Learning how liver cancer develops

Claudia Kutter is researching into molecular mechanisms that may explain how healthy cells become cancerous. She hopes to find targets for treating liver cancer. In the laboratory she is making detailed studies of non-coding RNA, formerly called junk DNA, which has been found to play a key role in the onset of cancer.

Claudia Kutter

PhD Genetics

Wallenberg Academy Fellow 2016

Karolinska Institutet

Research field:
Mapping molecular mechanisms regulating how non-coding RNA impacts gene expression in healthy and cancerous cells, with the goal of understanding liver cancer development.

Ever since she was a child Kutter has been fascinated by biology. Recent years have seen rapid developments in her specialist fields – genetics and molecular biology.

“True – but there is still so much we don’t know. We have only seen the tip of the iceberg,” she says.

As a Wallenberg Academy Fellow, Kutter wants to better understand how healthy liver cells mutate and cause cancer. At SciLifeLab, the national center for molecular biosciences in Stockholm, her research team is combining biological experiments with advanced computations.

One of the labs contains cell cultures, and centrifuges that concentrate DNA. An incubator keeps the cells at 37.1 degrees Celsius – as close to body temperature as possible.

­­“I like being in the lab. It reminds me why we do what we do. I often drop by, and when there’s a lot to do, I’m happy to help out.”

Finding targets

Liver cancer is one of the deadliest diseases in the world. Growing numbers of people are affected. Besides genetic factors, the main causes are unhealthy diet, obesity and high alcohol consumption, along with the chronic viral infections hepatitis B and C.

“As yet there is no cure. By the time cancer is diagnosed, it’s often too late.

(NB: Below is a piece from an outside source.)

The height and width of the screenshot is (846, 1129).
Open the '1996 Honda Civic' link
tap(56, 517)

It’s essential to find ways of discovering abnormal cells at an early stage, and also to find suitable targets for treatment.”

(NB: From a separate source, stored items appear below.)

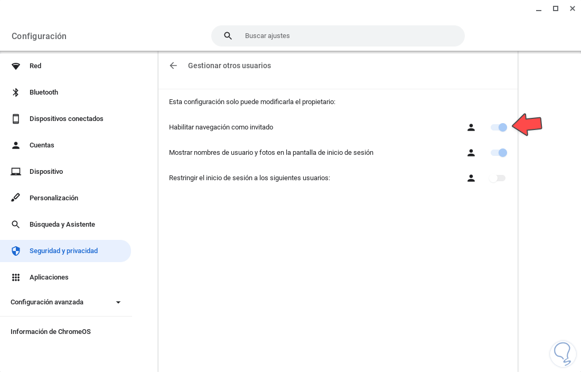
Task: Enable restricting sign-in to listed users
Action: coord(498,178)
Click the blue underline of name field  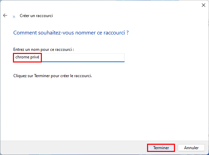click(83, 62)
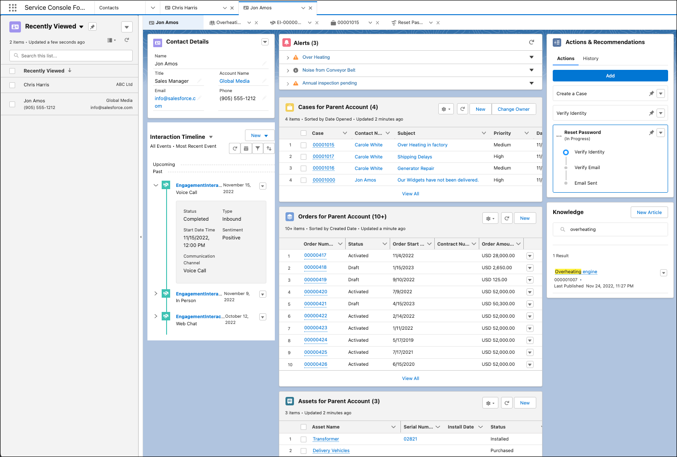677x457 pixels.
Task: Collapse the November 15 Voice Call entry
Action: coord(156,186)
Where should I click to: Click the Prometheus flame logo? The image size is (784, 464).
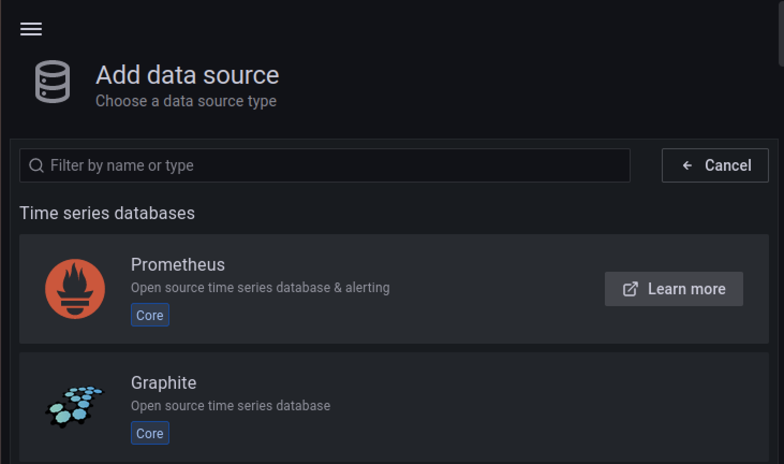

When healthy cells become cancerous, the genes that control cell growth mutate. Growth-inhibiting genes are also inactivated and cancer cells begin to proliferate. Kutter describes an experiment in which a gene in liver cancer cell DNA has been removed to see what effect this has on cell growth, and whether it can be stopped.

“Cancer cells communicate with one another in the blood stream. Once they have established contact with each other the process is very rapid. This can be seen clearly in the petri dish,” she explains, pointing to a small plastic dish on the bench top.

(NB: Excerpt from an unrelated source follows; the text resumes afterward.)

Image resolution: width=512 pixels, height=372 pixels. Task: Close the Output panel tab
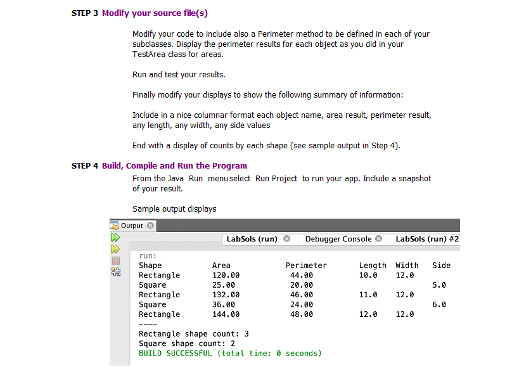click(x=150, y=225)
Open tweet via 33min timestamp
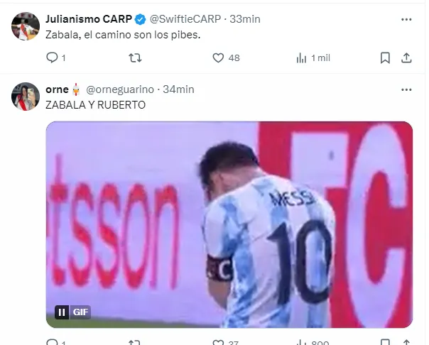Screen dimensions: 429x345 (245, 19)
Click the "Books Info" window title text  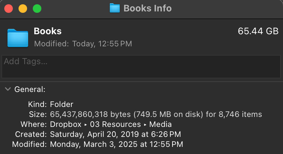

RNA, or “messenger molecules” as they are also known, have the job of converting DNA into different proteins in our cells. Non-coding RNA molecules, on which Kutter is an expert, used to be known as “junk DNA”. We now know that non-coding RNA performs many crucial tasks in biological processes. Examples include regulation of gene expression, and development of cancer. But much remains to be learnt about how these processes work.

Of mice and men

Kutter began studying non-coding RNA during her university studies in Germany – her home country. During her PhD studies in Switzerland she continued to explore these molecules. She acquired her liver cancer expertise as a postdoctoral researcher at the University of Cambridge in the U.K.

Her long-term goal is to identify liver-specific non-coding RNA, and use it in medical research.

“We hope to find molecules based on RNA that can help us treat liver cancer more specifically than is currently possible. We have the advantage that everything administered via the blood ends up in the liver, so it’s easy to reach the target in the liver once we know what the target is. Hopefully, we will be able to apply the findings from this project to other forms of cancer as well.”

Kutter explains that the RNA samples being used are specific to a common form of liver cancer. The research team is studying healthy and cancerous cells from mice and humans in parallel.

“Mice are often used as a model, but it’s not certain that the mechanisms in mice even exists in humans – so we need to be able to compare them.”

The researchers want to understand how the genes are regulated, for example how they are turned off and on, in these cells. They are also studying the dynamics of transcription – how DNA is converted into RNA.

“We want to learn more about these mechanisms, how they work in normal cells, and in cancerous ones. It may help us to understand what goes wrong in a cancer cell.”

“It’s an exceptional grant – one that will enable us to conduct cutting-edge research for years to come. It will help us to advance the frontiers and answer interesting research questions.”

A mass of data

When Kutter was young she was also fascinated by space, and she still follows the progress of research in the field. Much remains unknown, both in astronomy and in genetics, a parallel she usually draws in her teaching.

“Astrophysicists know there is dark energy, but not what it looks like. It’s a bit like our genome. We know that eighty percent is unexplored. We also know there are important parts of it we haven’t yet discovered.”

Technological developments have broadened the scope of what can be studied, and more and more information is being generated. Kutter points out that the greatest challenge in the future will be to interpret all the data produced by the new technologies, and to understand how it can be used to treat deadly diseases such as liver cancer.

“We totally depend on collaboration with other research teams with different specialties to find answers to these questions. That’s why it’s so fantastic to be here at SciLifeLab, where so much local expertise is gathered.”